* Records for the exercise:

-------------------------

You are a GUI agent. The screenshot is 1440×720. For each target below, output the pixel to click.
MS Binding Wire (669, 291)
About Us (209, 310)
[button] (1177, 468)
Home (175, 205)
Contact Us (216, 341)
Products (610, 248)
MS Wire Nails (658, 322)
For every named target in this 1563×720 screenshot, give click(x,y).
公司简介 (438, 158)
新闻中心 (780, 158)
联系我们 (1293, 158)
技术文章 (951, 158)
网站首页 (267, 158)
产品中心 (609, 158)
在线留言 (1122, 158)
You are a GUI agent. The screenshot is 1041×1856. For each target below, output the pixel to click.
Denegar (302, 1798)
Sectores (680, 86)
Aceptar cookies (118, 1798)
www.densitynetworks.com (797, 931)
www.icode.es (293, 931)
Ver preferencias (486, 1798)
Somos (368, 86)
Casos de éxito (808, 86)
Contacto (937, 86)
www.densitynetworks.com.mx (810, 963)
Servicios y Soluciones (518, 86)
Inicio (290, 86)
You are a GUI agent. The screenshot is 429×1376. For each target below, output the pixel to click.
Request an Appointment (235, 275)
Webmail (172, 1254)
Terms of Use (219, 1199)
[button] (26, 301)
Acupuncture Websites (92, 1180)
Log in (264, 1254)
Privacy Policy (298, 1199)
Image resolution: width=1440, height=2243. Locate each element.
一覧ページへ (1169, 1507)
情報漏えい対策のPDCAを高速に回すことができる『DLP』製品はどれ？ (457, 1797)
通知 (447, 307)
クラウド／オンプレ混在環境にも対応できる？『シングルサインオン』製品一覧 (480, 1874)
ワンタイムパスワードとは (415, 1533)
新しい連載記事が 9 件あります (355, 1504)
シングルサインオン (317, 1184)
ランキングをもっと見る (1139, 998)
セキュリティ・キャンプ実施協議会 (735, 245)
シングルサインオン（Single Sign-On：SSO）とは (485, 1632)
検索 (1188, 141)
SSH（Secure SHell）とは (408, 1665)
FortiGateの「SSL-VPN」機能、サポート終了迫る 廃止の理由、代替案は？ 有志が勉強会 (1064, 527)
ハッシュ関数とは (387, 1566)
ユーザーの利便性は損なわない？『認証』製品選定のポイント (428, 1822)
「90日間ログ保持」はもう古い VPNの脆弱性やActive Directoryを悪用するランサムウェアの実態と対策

-------------------------

Can you give again the lines that start with the one containing "シングルサインオン（Single Sign-On：SSO）とは (485, 1632)" and run through the last line above?

* Result for this task:
シングルサインオン（Single Sign-On：SSO）とは (485, 1632)
検索 (1188, 141)
SSH（Secure SHell）とは (408, 1665)
FortiGateの「SSL-VPN」機能、サポート終了迫る 廃止の理由、代替案は？ 有志が勉強会 (1064, 527)
ハッシュ関数とは (387, 1566)
ユーザーの利便性は損なわない？『認証』製品選定のポイント (428, 1822)
「90日間ログ保持」はもう古い VPNの脆弱性やActive Directoryを悪用するランサムウェアの実態と対策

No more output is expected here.